Aim of the exercise » The answer must be an exact copy of the lines from the one with "The height and" to the last line of the entries below, both included, and must contain no pictures.
-=-=-=-=-
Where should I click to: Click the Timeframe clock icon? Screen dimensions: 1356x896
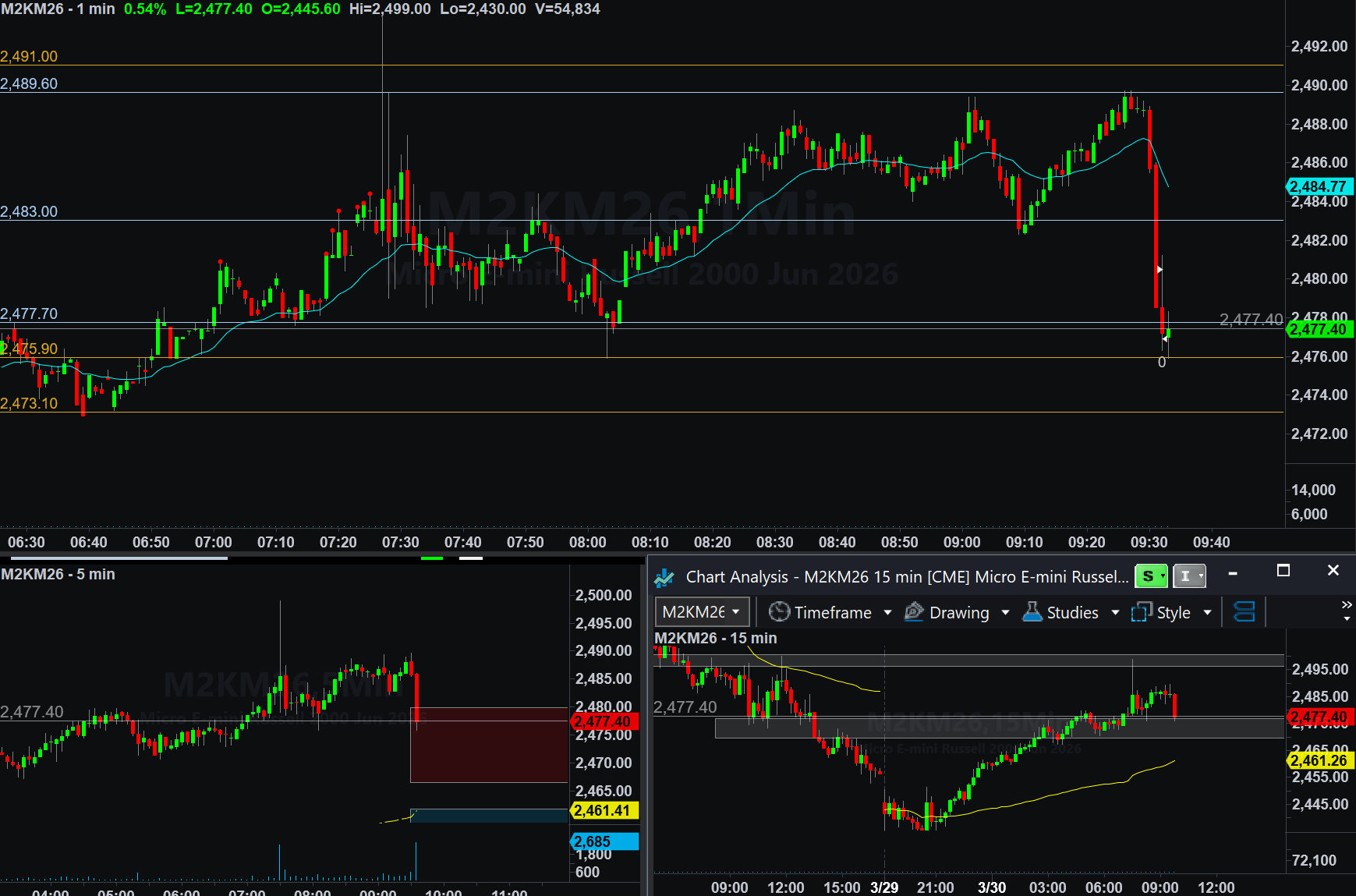point(779,612)
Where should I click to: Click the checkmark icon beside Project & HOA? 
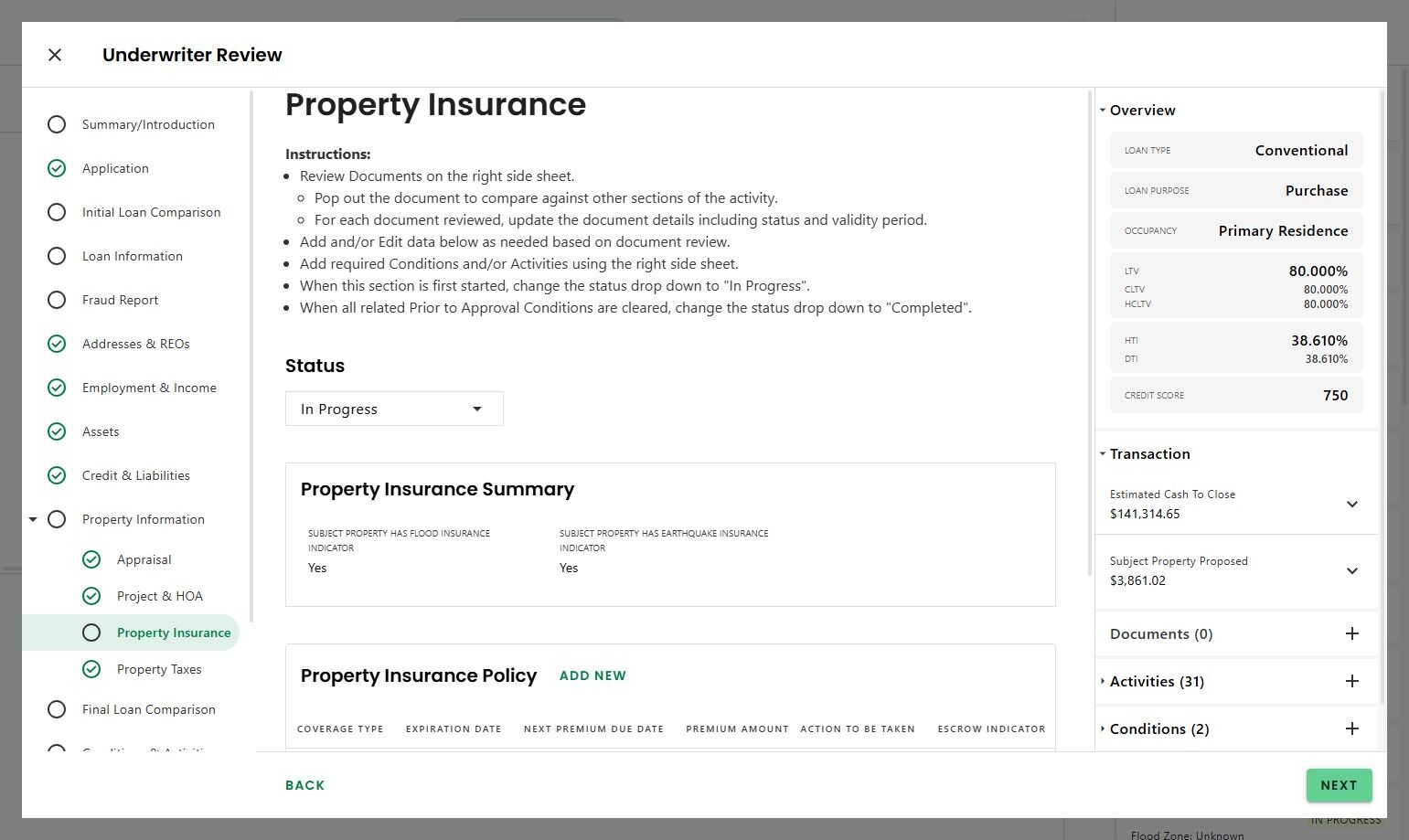[91, 596]
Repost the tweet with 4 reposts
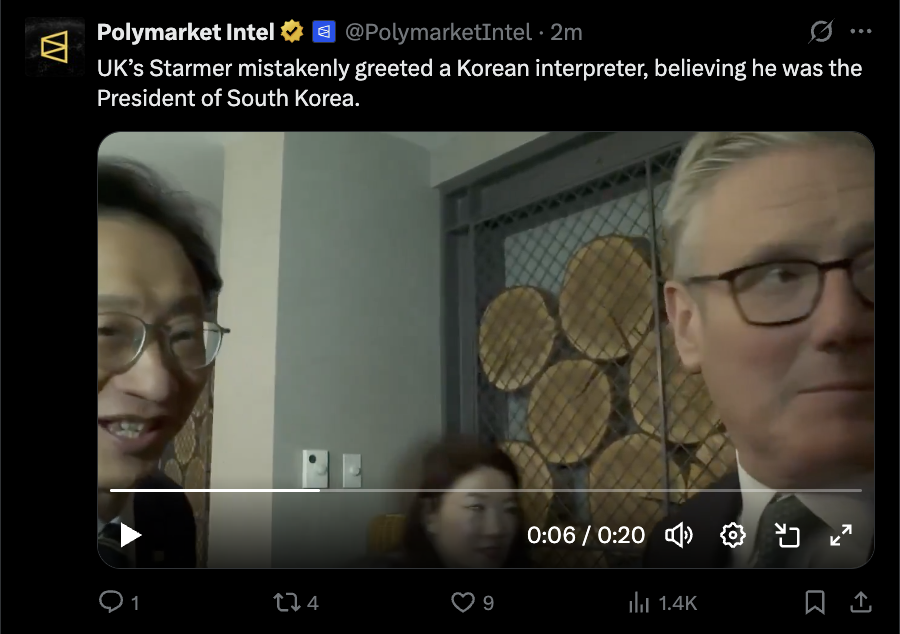 click(x=296, y=602)
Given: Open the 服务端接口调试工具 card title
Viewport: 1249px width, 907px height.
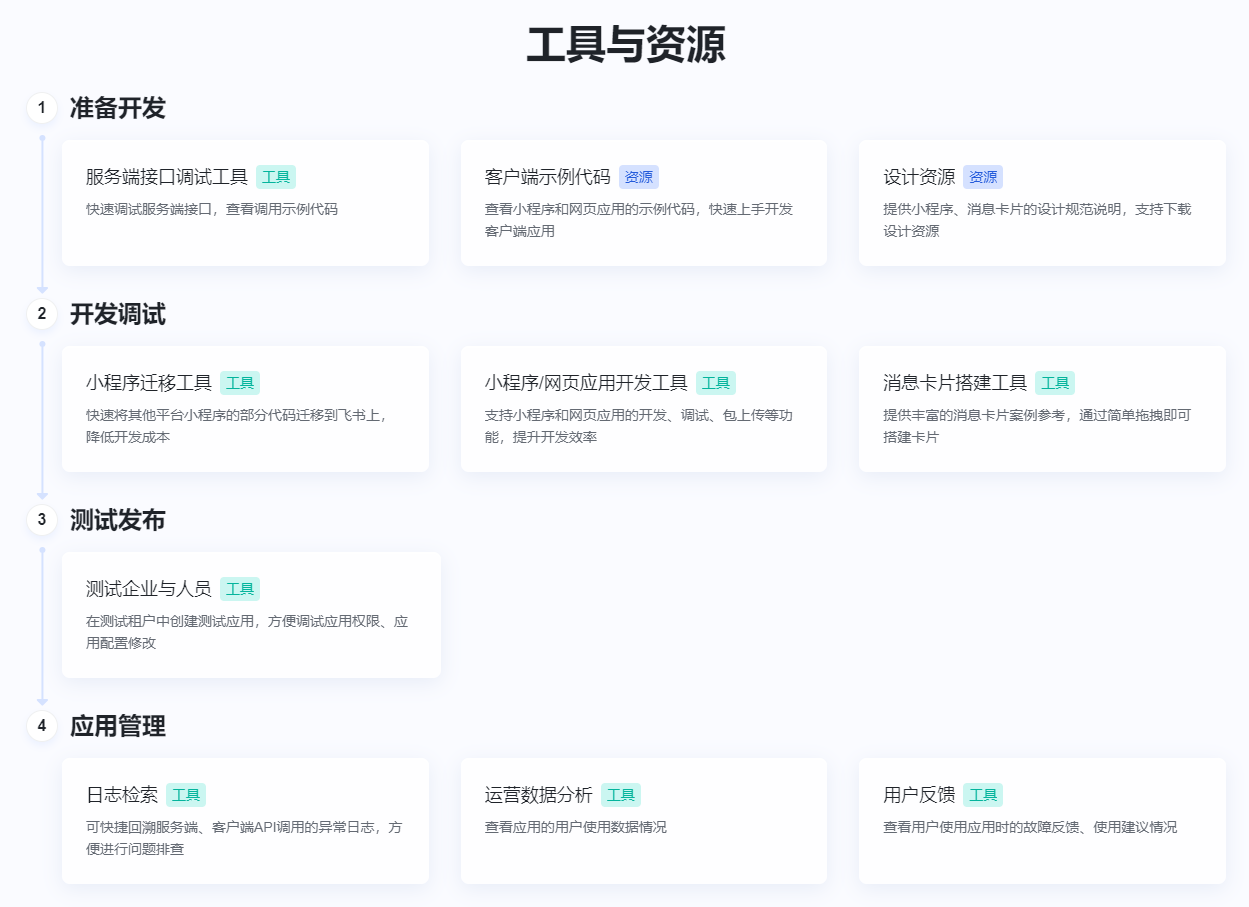Looking at the screenshot, I should (x=167, y=177).
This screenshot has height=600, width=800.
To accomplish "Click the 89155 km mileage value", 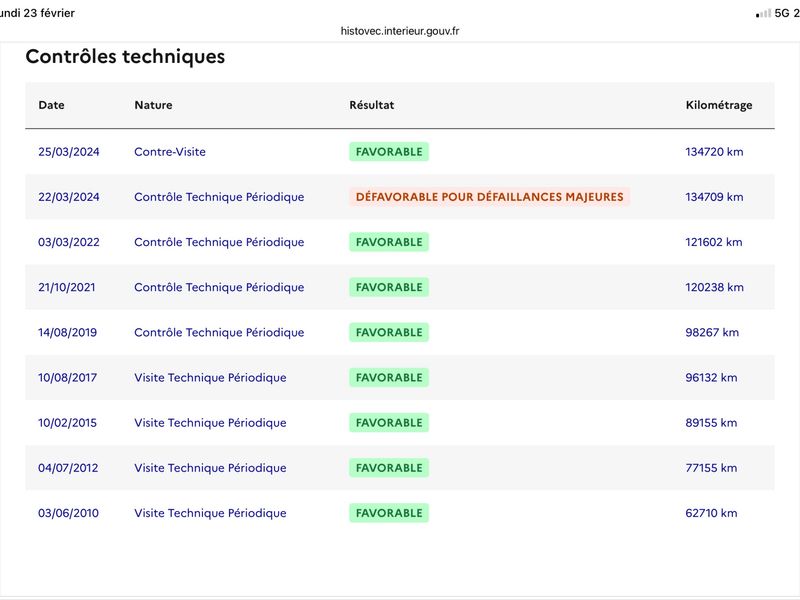I will click(x=711, y=423).
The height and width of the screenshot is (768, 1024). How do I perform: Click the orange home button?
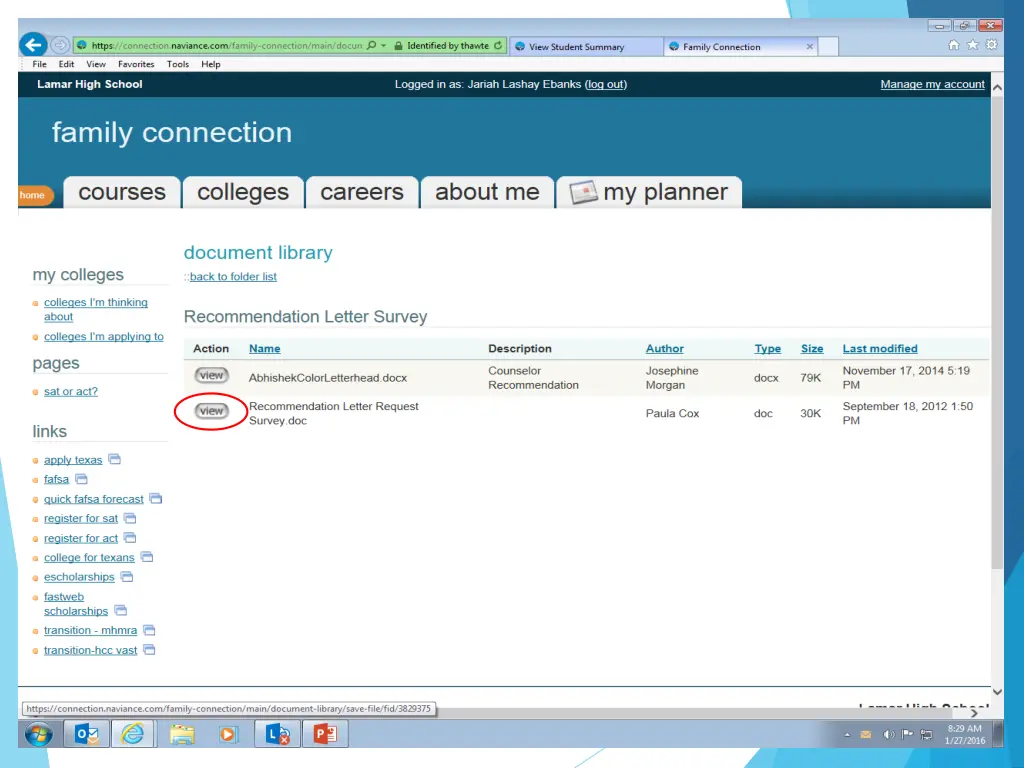pos(33,195)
-=-=-=-=-
Solved exercise »
The height and width of the screenshot is (768, 1024). How do I perform: Click the orange home button?
pos(33,195)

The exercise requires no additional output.